A container is something quite similar to a virtual machine, which can be used to contain and execute all the software required to run a particular program or set of programs. The container includes an operating system (typically some flavor of Linux) as base, plus any software installed on top of the OS that might be needed. This container can therefore be run as a self-contained virtual environment, which makes it a lot easier to reproduce the same analysis on any infrastructure that supports running the container, from your laptop to a cloud platform, without having to go through the pain of identifying and installing all the software dependencies involved. You can even have multiple containers running on the same machine, so you can easily switch between different environments if you need to run programs that have incompatible system requirements.
Docker is one of several brands of container systems, produced by the Docker company. There are other brands such as Singularity, but Docker is the most popular and widely used. Sometimes we say "a docker" instead of "a container"; it's like when xerox became a regular noun name for copy machines due to the dominance of the Xerox company. However docker
with a lowercase "d" is also the command-line program that you install on your machine to run Docker containers. We'll get back to that in a little while.
A container can be distributed through one or more registries such as Docker Hub (where Broad teams publish most of their docker containers here). There are others, like Dockstore, which is specifically geared toward bioinformatics, and GCR, which is Google's general-purpose container registry for use on the Google Cloud Platform.

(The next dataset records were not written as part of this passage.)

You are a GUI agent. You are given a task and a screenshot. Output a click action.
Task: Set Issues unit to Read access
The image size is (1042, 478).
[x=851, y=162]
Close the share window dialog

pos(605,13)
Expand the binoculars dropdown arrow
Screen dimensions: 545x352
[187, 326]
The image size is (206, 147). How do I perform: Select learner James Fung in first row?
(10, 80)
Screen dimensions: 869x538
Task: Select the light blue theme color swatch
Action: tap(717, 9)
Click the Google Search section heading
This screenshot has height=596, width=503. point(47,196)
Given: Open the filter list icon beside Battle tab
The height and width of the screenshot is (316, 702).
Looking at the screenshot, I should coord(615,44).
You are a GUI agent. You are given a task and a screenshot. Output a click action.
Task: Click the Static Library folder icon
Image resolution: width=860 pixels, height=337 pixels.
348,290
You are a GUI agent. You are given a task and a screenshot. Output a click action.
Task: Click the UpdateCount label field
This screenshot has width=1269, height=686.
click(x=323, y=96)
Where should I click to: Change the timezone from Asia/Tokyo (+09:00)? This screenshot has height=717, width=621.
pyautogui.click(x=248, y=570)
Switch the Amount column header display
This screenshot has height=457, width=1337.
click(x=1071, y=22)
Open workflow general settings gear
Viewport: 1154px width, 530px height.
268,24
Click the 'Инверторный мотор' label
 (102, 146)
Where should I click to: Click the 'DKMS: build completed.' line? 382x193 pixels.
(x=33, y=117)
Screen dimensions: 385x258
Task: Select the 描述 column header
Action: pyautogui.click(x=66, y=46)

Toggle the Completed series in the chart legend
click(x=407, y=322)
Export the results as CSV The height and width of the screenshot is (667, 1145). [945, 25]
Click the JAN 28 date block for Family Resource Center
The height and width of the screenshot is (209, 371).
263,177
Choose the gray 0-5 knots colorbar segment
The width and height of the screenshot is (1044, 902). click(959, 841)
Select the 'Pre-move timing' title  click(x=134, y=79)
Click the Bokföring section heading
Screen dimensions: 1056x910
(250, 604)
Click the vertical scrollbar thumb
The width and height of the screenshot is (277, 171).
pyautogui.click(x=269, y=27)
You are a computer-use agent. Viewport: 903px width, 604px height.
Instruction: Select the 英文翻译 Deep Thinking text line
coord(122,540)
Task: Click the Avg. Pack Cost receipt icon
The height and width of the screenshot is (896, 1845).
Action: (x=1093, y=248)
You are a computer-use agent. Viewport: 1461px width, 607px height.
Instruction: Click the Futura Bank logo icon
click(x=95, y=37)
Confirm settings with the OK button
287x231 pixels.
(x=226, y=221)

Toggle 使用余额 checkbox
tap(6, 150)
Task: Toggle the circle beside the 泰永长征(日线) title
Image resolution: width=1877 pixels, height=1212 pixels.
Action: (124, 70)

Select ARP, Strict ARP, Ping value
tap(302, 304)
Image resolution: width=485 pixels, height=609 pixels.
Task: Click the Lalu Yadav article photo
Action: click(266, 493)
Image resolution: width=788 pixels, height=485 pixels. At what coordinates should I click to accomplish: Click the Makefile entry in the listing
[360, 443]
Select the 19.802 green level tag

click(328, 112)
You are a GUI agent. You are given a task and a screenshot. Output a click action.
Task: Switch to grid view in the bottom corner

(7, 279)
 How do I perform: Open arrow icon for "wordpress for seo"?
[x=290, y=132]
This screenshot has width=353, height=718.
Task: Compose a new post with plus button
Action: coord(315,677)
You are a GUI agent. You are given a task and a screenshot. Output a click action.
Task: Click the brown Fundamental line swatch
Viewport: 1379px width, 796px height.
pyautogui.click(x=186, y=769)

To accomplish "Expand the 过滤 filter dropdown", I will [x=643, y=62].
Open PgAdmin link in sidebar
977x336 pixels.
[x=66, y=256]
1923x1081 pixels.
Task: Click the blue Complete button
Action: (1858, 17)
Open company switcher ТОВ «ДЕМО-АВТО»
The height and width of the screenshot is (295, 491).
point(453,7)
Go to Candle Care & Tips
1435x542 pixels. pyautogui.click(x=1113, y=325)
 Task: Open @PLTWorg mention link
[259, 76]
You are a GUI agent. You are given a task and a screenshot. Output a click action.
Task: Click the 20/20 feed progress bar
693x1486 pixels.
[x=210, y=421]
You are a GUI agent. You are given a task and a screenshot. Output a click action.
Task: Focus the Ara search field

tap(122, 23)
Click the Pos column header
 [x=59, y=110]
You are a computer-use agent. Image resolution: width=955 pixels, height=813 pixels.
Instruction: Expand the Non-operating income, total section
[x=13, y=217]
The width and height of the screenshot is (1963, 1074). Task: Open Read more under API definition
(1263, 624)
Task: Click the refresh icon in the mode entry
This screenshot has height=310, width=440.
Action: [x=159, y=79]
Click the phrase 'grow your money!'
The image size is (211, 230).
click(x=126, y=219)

In the registry, the container is packaged as an image. Note that this has nothing to do with pictures; here the word "image" is used in the same software-specific way that refers to a special type of file. You know how sometimes when you need to install new software on your computer, the download file is called a "disk image"? That's because the file you download is in a format that your operating system is going to treat as if it was a physical disk on your machine. This is basically the same thing.
So one way to use this, let's say on your laptop, goes like this: you tell the docker
program to download a container image (=file) from a registry, e.g. Docker Hub, then you tell it to initialize the container, which is conceptually equivalent to booting up a virtual machine. And once the container is running, you can run any software inside of it that is installed on its system. For a concrete example, see this Tutorial.
The other way you might use a container is if you're doing work on a cloud-based platform, where almost everything is run through containers. But that's a story for another time.